Following Route 66

When I planned this trip, I hadn’t anticipated sub-freezing temperatures all the way down to St Louis.  It was a cold start in the morning from Lincoln, IL.  The car said it was 24 degrees but it seemed colder.  Everything was coated in heavy frost, and the air was so nippy it hurt to breathe in through my nose.  I’m glad I didn’t try to spend the night in the Caravel.  I really needed that hotel room and warm shower, and I slept 10 hours very solidly.

Heading south long I-55 all morning I saw frosted brown stalks of corn fields, and half-frozen cattle stomping around on white grass.  It didn’t warm up until late in the morning, and by then I was crossing into Missouri.  Worse, there was a strong wintry headwind slowing me down, and the GL was getting only 12.5 MPG fighting it.

It hadn’t occurred to me until this morning that I was approximately following the historical Route 66.  The “mother road” used to run from Chicago to Los Angeles, paralleling I-55, I-44, and I-40 — exactly my route.  But watching the scenery closely (and what else is there to do alone in the car for ten hours?) I began to notice the quirky roadside signs and attractions that are today’s hallmark of historic Route 66.

dsc_3882.jpg

The Pink Elephant Antique store was the first good sign of Route 66 I noticed.  I am a fan of architecture and giant-sized mid-century outdoor kitsch, so at first their classic soft-serve stand caught my eye; then the shell of a Futuro House (only the second one I’ve ever seen; and then a “Muffler Man“.  I’m fans of all these things, so to find them all in one spot was worth exiting the highway and doubling back for three miles along the frontage road.  The bonus was discovering that the frontage road was formerly Route 66, so I felt very good towing my little vintage Airstream to see the Pink Elephant.

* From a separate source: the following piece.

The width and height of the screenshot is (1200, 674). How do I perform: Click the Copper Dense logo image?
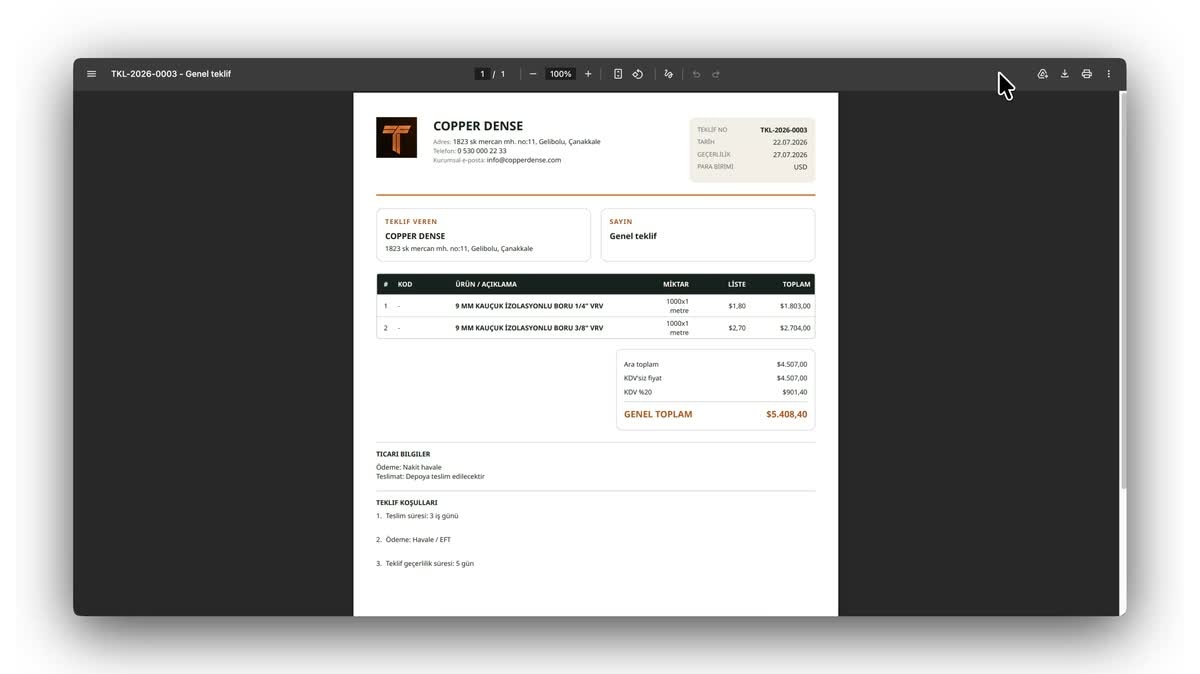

The temperatures this time of year naturally discourage camping in the north.  I gave up looking for an open campground in Illinois, but was still hoping to fill the Caravel’s water tank along the way so that I could sanitize it while I drove.  (Eleanor and I mixed up a pre-measured batch of bleach and water to dump into the tank.  After four hours, all the bugs that might be living in the plumbing will be dead, so I can drain the system and refill with pure water.) But the Flying J I visited in Missouri had turned its water off for the season.  I took this as a sign that I was still too far north, and proceeded on.

Pulling into a rest area sometime later, I heard a strange clanging.  One of the Caravel’s wheel trim rings fell off just as I was slowing down, and it rolled along right behind me to finally stop 20 feet behind the trailer.  That’s something I was rather accustomed to back in the days when the Caravel was our primary trailer: things falling off in transit.  With the refurb, I expected those days would be mostly behind me, but I guess not. To be on the safe side, I removed the other trim ring and tossed them in the car for safekeeping.  I’ll have to figure out how to secure them better in the future.

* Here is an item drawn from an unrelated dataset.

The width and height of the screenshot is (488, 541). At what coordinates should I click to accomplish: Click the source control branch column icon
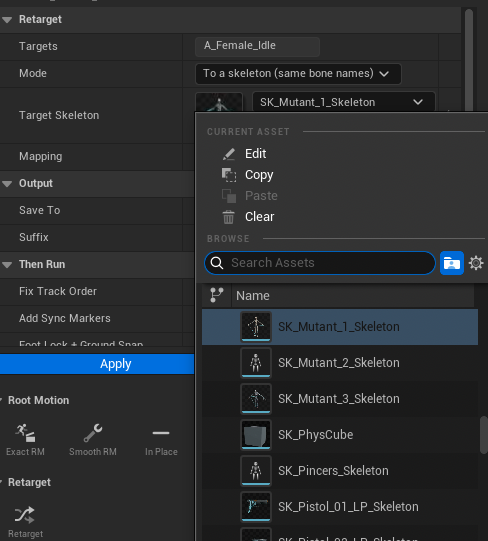[x=217, y=296]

Being cautious, I am towing at no more than 62 MPH (and usually 60 MPH), so it’s difficult to cover as many miles as I was a few days ago.  After nine hours of driving I managed 520 miles and then parked in Tulsa OK.  This will be my first night in the Caravel.  It’s still cold, but not nearly as cold as before (about 40 degrees as I type this), so with the catalytic heater pumping out warmth, and my sleeping bag, I should be completely comfortable.

This is “dry camping,” meaning that I have no water in the trailer and thus can’t wash, use the bathroom, or do dishes.  Cabin-fevered northerners often do this when their trailers are winterized, just to have a brief getaway.  The usual technique is to have a few gallons of water for drinking, and rely on the campground bathroom for everything else.  Since I’m stealth camping in the middle of Tulsa, I’m using the bathrooms of local stores and restaurants.  Can’t get a shower this way, but at least I can cover the basics, and meals are only a short walk away.

The weather is clear along my route, so it’s my choice whether to take the quickest way home or an alternate.  The quick way is still 900 miles, on I-40 to Albuquerque and then down I-25 to I-10.  Problem is, that brings me up to 6,000 feet elevation.  Albuquerque — my overnight stop — will be freezing at night again, and not too warm by day either. If I dip down into Texas via Wichita Falls and Abilene, I’ll have a much warmer climate at the cost of an additional 50 miles and about two hours of travel time.  Right now, I’m craving warmth so I am leaning toward the Texas tour.  I’ll figure it out before I get to Oklahoma City tomorrow.